Titled “Wyoming Thistle Field Guide” and published in partnership with UW Extension, the pocket-sized guide features photos and descriptions of all 24 thistles found in the state, including the five noxious invasives.
Author Bonnie Heidel, lead botanist for WYNND, says the purpose of the new publication is to “bring attention to the bane and benefits of thistles.” The guide is intended for statewide use by weed crews, landowners, educators, land managers and botanists. The keys, designed to guide users through the identification process step by step, are written for nonexperts.
“Some of the most pervasive noxious weeds in the state are invasive thistles,” Heidel says.
If not identified and treated accordingly, invasive thistles can displace native species, degrade habitat quality, impact agriculture and reduce land value. Native thistles, on the other hand, “provide benefits for wildlife, pollinators and for rangeland health in general,” Heidel says. Bird species and large herbivores, such as elk, also rely on native thistles as a food source. The big takeaway? Know the difference, Heidel says.
Print copies of the publication can be purchased online for $4.50 plus shipping from UW’s Biodiversity Institute online or from the Wyoming Weed and Pest Council website. Designed for convenience in the field, the guide features a ruler on the inside cover and sturdy spiral binding.
A free digital copy of the guide is available online.
For additional assistance with plant identification, visit this website to contact a local UW Extension educator.
About Wyoming Natural Diversity Database (WYNDD)
The Wyoming Natural Diversity Database (WYNDD) is a member of a network of similar programs collectively known as the Natural Heritage Network. Each of the 50 US states, most Canadian provinces, and many Latin American countries house a network program dedicated to gathering and developing biological information on species of conservation concern and natural vegetation communities. Programs in the network use the same database methodology and software and receive technical support from a coordinating organization known as NatureServe. Most programs are housed in universities or state agencies; WYNDD operates as a service and research unit of the University of Wyoming.

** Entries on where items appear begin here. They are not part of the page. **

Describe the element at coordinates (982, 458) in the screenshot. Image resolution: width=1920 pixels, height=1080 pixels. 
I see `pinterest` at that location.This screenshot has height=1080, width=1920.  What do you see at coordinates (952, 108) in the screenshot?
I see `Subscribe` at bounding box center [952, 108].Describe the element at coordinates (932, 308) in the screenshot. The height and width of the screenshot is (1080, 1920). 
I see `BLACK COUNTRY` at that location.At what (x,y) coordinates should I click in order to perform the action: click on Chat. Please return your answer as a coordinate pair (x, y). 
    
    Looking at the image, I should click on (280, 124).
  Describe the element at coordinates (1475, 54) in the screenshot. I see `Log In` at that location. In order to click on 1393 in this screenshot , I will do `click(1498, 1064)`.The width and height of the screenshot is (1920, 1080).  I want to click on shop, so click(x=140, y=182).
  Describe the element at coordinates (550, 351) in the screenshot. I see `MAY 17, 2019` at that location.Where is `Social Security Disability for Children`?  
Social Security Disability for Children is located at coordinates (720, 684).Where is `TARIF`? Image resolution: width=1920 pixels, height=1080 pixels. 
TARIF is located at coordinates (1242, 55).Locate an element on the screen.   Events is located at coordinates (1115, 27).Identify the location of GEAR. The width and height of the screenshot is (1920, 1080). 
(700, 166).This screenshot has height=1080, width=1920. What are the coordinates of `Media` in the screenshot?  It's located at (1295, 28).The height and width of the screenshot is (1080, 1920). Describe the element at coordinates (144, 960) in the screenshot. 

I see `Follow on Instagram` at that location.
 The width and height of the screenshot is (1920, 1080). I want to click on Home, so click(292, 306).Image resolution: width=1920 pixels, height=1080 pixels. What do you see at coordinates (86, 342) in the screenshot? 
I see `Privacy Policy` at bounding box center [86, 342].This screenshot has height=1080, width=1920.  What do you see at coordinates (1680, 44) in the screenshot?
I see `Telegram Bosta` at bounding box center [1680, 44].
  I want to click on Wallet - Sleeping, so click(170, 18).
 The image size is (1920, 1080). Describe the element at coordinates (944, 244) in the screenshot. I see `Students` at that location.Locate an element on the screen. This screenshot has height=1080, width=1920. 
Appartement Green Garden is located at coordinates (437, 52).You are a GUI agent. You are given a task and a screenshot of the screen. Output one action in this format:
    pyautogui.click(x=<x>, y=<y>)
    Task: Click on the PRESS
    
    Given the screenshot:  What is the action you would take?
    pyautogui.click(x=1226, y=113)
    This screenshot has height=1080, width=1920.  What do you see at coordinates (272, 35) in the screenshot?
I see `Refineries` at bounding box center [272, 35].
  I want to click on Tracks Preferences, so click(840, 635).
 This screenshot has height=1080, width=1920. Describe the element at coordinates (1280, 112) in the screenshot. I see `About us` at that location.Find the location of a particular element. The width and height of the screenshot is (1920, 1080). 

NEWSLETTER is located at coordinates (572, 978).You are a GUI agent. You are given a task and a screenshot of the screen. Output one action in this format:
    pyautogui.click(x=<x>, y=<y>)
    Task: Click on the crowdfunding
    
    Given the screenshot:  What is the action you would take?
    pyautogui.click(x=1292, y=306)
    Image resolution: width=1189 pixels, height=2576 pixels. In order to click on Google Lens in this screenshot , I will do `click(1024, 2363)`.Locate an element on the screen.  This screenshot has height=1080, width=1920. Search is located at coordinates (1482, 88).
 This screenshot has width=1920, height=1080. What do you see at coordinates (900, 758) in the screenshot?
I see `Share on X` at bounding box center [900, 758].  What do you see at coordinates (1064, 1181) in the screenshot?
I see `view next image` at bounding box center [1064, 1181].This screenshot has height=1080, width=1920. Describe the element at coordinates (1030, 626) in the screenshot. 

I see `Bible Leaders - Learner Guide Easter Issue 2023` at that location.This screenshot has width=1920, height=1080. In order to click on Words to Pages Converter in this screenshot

About University of Wyoming Extension
Since 1914, UW Extension has helped Wyoming citizens and communities respond to challenges and changes. They have offices in each of the state’s 23 counties and the Wind River Indian Reservation. Although their roots are in agriculture, UW Extension has broadened its educational mission to encompass many of the contemporary challenges facing Wyoming’s people and its rural communities. UW Extension is committed to providing lifelong learning opportunities in 4-H, agriculture, horticulture, nutrition, natural resources, community development education and more.
About the Wyoming Weed and Pest Council
Wyoming Weed and Pest Council (WWPC) is comprised of 23 Weed and Pest Districts in the state of Wyoming. The Council works closely with the Wyoming Department of Agriculture and the University of Wyoming to keep current with the latest technology and research available to manage noxious weeds and pests. The overall mission is to provide unified support and leadership for integrated management of noxious weeds and pests to protect economic and ecological resources in the state.